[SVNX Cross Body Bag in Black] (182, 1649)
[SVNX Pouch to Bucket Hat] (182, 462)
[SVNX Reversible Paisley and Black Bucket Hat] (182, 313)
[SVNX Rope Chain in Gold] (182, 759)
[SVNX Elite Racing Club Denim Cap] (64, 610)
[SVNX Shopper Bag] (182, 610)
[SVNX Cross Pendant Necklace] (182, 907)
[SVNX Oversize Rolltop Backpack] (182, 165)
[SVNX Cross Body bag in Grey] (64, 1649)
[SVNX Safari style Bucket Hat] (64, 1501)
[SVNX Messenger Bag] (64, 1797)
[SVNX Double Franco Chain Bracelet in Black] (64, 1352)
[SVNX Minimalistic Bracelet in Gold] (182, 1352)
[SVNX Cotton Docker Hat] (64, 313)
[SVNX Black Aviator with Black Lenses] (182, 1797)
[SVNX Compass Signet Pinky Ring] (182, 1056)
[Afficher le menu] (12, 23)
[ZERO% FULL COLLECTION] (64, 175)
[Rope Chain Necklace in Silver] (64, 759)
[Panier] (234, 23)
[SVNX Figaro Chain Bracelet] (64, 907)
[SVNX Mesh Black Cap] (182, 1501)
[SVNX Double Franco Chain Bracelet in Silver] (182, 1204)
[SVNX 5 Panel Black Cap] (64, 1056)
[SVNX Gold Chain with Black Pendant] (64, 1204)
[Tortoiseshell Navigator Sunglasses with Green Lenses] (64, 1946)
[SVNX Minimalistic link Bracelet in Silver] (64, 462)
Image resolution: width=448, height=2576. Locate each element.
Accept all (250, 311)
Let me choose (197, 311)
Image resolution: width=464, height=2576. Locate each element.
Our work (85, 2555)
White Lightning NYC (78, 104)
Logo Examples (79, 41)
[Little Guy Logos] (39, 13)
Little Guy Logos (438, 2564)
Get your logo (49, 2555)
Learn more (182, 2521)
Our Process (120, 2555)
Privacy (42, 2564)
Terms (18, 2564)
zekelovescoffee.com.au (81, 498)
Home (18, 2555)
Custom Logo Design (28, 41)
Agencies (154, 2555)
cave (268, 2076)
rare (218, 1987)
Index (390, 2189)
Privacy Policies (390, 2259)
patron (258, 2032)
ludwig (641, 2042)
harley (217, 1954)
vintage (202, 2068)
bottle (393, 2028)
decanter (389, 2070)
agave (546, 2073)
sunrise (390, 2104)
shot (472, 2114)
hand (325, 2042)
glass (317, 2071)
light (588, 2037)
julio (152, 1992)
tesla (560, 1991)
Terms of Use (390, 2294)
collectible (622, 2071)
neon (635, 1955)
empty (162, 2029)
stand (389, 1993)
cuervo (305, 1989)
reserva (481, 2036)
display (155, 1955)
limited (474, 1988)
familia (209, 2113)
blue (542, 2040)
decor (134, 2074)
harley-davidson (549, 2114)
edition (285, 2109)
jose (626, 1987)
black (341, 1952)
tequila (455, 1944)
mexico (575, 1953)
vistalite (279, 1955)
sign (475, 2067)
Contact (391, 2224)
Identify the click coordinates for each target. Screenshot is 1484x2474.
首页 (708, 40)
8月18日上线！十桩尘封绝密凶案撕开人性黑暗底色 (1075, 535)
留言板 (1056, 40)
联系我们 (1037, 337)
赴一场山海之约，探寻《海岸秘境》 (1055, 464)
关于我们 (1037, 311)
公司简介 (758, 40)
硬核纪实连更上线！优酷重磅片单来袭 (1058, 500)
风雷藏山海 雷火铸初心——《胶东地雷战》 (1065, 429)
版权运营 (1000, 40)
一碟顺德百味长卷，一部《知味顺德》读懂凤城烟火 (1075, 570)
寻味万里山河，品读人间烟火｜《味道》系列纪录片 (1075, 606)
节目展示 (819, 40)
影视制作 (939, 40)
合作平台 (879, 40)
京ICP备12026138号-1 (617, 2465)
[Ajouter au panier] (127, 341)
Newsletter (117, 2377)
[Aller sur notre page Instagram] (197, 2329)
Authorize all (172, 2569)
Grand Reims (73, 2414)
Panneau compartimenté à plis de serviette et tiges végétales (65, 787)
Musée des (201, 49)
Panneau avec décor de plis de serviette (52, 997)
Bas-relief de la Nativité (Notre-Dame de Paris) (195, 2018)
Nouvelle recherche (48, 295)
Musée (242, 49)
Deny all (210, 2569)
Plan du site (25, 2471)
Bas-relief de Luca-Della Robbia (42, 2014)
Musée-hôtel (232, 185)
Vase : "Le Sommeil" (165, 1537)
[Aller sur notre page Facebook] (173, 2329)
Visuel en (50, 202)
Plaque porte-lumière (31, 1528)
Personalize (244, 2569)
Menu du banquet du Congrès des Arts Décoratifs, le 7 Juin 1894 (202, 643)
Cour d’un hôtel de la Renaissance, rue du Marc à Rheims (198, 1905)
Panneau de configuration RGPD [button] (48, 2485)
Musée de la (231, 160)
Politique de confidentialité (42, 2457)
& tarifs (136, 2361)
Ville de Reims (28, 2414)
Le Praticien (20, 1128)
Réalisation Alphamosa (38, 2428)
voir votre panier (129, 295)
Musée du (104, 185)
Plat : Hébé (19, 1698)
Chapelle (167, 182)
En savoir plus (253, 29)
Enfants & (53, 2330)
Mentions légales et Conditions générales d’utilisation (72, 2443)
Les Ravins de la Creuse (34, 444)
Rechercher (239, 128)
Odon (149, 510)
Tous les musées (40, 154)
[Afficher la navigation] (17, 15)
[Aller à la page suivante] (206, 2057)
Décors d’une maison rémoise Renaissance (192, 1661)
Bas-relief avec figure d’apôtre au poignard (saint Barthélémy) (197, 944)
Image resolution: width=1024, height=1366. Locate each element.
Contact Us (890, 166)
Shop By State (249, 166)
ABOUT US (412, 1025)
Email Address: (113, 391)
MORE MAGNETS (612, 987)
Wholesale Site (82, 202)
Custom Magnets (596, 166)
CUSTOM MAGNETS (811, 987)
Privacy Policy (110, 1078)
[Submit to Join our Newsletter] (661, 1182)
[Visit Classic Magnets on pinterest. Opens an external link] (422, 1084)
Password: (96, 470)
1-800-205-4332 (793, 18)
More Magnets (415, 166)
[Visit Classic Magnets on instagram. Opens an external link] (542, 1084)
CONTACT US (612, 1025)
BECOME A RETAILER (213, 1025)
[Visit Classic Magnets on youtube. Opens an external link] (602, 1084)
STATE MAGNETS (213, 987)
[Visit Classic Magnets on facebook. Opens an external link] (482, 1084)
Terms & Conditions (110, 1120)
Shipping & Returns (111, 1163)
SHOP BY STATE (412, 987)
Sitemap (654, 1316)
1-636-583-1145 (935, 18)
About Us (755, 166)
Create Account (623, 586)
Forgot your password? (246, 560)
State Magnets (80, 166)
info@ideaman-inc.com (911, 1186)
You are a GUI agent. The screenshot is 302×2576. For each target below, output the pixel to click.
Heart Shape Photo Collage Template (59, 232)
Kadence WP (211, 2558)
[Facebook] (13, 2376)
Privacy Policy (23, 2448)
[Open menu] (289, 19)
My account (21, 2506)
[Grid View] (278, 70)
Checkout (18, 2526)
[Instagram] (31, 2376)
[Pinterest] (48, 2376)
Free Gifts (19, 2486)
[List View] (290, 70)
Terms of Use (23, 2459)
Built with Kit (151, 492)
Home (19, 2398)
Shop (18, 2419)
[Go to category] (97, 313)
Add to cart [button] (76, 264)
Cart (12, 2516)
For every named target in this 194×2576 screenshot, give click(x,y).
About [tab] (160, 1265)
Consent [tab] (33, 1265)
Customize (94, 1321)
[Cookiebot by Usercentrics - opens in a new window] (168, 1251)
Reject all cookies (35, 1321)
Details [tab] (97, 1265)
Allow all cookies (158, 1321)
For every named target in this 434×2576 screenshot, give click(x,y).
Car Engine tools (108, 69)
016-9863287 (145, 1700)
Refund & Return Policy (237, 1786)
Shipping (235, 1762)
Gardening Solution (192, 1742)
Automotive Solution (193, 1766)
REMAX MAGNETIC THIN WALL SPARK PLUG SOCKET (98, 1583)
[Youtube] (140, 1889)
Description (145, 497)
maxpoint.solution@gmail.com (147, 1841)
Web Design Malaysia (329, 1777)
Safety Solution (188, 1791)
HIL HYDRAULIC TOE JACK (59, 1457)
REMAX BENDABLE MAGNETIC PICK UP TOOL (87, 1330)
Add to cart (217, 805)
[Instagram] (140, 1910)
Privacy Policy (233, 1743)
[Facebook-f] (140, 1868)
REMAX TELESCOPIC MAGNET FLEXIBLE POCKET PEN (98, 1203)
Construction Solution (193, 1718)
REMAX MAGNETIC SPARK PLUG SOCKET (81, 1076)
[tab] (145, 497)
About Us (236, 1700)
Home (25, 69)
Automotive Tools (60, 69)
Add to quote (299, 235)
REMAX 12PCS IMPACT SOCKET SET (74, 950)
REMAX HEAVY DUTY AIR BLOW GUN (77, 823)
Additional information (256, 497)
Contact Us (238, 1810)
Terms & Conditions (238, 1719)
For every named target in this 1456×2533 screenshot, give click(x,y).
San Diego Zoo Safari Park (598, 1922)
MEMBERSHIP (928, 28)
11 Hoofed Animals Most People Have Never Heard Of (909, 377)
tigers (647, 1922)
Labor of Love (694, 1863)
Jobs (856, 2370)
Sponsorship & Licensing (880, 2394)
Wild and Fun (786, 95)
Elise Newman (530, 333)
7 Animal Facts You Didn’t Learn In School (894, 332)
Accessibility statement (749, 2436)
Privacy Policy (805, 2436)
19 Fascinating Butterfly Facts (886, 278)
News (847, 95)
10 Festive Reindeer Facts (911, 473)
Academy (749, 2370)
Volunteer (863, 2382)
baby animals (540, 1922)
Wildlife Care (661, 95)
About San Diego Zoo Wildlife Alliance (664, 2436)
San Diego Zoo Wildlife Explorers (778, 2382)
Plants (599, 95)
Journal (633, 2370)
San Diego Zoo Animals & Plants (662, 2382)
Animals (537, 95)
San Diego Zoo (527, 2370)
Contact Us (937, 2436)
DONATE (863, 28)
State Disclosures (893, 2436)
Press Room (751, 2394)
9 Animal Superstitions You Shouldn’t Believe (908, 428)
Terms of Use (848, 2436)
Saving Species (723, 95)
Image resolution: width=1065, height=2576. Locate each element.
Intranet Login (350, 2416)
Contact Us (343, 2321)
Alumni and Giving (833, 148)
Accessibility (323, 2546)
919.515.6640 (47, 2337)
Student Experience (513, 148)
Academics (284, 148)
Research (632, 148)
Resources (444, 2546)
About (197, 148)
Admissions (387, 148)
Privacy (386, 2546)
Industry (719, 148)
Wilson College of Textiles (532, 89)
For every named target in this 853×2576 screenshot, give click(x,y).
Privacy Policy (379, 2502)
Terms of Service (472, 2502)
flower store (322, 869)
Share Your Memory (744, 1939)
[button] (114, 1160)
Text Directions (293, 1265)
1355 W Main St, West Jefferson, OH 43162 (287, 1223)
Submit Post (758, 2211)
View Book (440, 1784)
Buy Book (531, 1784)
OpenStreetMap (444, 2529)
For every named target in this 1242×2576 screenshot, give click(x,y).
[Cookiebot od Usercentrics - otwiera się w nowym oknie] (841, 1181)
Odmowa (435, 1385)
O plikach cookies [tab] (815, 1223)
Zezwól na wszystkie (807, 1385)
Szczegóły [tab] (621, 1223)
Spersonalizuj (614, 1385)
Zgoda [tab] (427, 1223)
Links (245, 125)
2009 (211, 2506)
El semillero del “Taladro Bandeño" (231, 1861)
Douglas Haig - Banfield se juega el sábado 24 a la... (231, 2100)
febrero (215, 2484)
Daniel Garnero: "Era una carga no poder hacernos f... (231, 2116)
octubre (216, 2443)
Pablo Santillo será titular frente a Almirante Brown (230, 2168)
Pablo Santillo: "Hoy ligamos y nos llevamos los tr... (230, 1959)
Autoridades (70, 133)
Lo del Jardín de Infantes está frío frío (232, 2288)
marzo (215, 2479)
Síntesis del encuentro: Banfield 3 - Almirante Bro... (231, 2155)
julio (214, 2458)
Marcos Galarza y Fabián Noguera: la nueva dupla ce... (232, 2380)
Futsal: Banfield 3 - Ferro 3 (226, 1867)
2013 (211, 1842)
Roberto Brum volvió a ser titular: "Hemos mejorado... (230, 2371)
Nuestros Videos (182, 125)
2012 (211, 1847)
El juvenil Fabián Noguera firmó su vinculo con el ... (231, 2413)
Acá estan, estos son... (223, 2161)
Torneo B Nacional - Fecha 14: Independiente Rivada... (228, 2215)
+ + + + + + +
EXERCISE INSTRUCTIONS. Only the lines above starting at the one containing "febrero (215, 2484)" and ending at the one containing "marzo (215, 2479)", both included, are to be returned, exactly as they read.

RESPONSE TO THE TASK.
febrero (215, 2484)
Daniel Garnero: "Era una carga no poder hacernos f... (231, 2116)
octubre (216, 2443)
Pablo Santillo será titular frente a Almirante Brown (230, 2168)
Pablo Santillo: "Hoy ligamos y nos llevamos los tr... (230, 1959)
Autoridades (70, 133)
Lo del Jardín de Infantes está frío frío (232, 2288)
marzo (215, 2479)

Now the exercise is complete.